Tennis: Mikaelian hat es nicht geschafft
Marie-Gaïané Mikaelian hat ihrem Siegeszug in Basel die Krone nicht aufsetzen können. Die 17-jährige Westschweizerin verlor ihren ersten WTA-Final gegen die Tschechin Adriana Gersi, die ebenfalls in einem Endspiel debütierte, 4:6 und 1:6.
Die Unbekümmertheit, mit der sich Mikaelian ohne Satzverlust bis in die Schlussrunde vorgekämpft hatte, war am entscheidenden Tag verflogen. Die Waadtländerin wirkte nervös und fand gegen Gersi nie zum druckvollen Spiel der Vortage. Die angriffig geschlagenen Returns gelangen selten.
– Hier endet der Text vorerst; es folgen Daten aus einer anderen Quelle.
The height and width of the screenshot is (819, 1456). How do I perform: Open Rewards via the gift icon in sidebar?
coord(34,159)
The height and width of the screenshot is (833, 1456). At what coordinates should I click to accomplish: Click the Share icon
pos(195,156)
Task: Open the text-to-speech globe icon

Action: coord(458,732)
Noch am Vortag war die Nummer 167 der Weltrangliste beim 6:2, 6:2-Erfolg über Anna Smashnova (Isr/WTA 122) in fünf von acht Aufschlagsspielen zu zahlreichen Breakbällengelangt. Gegen Gersi erhielt die Zahnarzt-Tochter bloss eine Chance zum Service-Durchbruch.
Im Final wurde Mikaelian von einer Zerrung im Schulterbereich behindert, was die ungewohnt hohe Quote von neun Doppelfehlern erklärt. Beim Stand vom 4:5 im ersten Satz liess sich die U18-Europameisterin vom vergangenen Wochenende in Klosters von der Physiotherapeutin behandeln.
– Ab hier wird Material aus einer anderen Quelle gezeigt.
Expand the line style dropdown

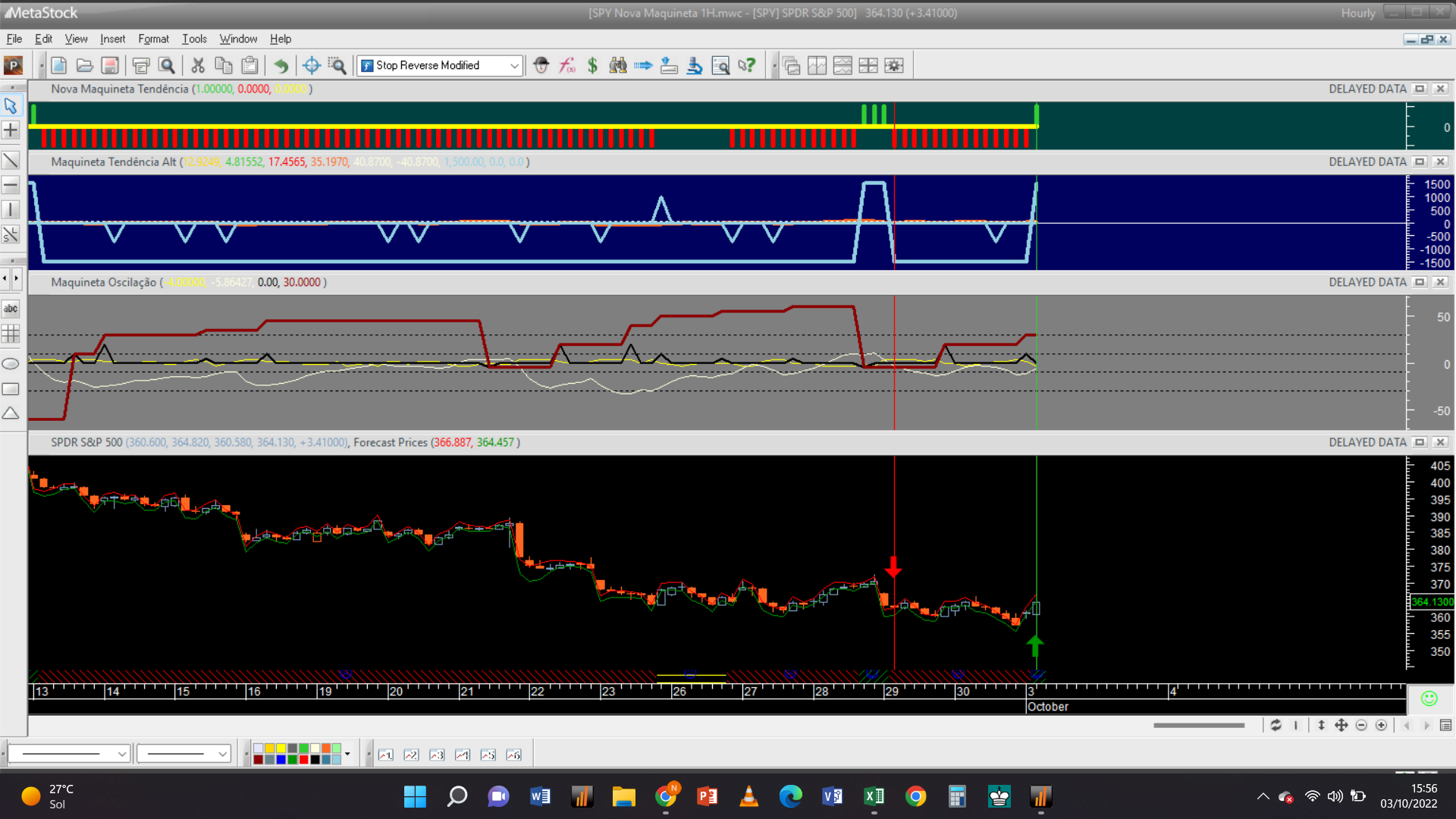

Zudem machte ihr im elften Spiel innerhalb von zwei Wochen der Ellbogen zu schaffen. «Als Ausrede will ich das nicht gelten lassen. Aber in Topverfassung wäre die Partie sicher enger verlaufen», sagte Mikaelian, die insbesondere im konditionellen Bereich noch Mängel offenbarte.
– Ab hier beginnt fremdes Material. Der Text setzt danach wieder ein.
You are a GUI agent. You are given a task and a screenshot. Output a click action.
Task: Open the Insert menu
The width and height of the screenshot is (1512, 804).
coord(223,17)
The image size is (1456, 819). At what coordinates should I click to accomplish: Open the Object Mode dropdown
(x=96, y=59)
Mikaelian wird sich mit der Börse von rund 20’000 Franken darüber hinwegtrösten, dass sie voerst nicht als fünfte Schweizer Spielerin hinter Martina Hingis, Patty Schnyder, Emmanuelle Gagliardi und Miroslava Vavrinec in die Top 100 einzieht. Nach den Siegen gegen Slivia Farina Elia (It/WTA 16), Rossana de los Rios (Par/77), Daniela Hantuchova (Slk/58) und Smashnova wird sie heute um Position 110 in der Weltrangliste erscheinen.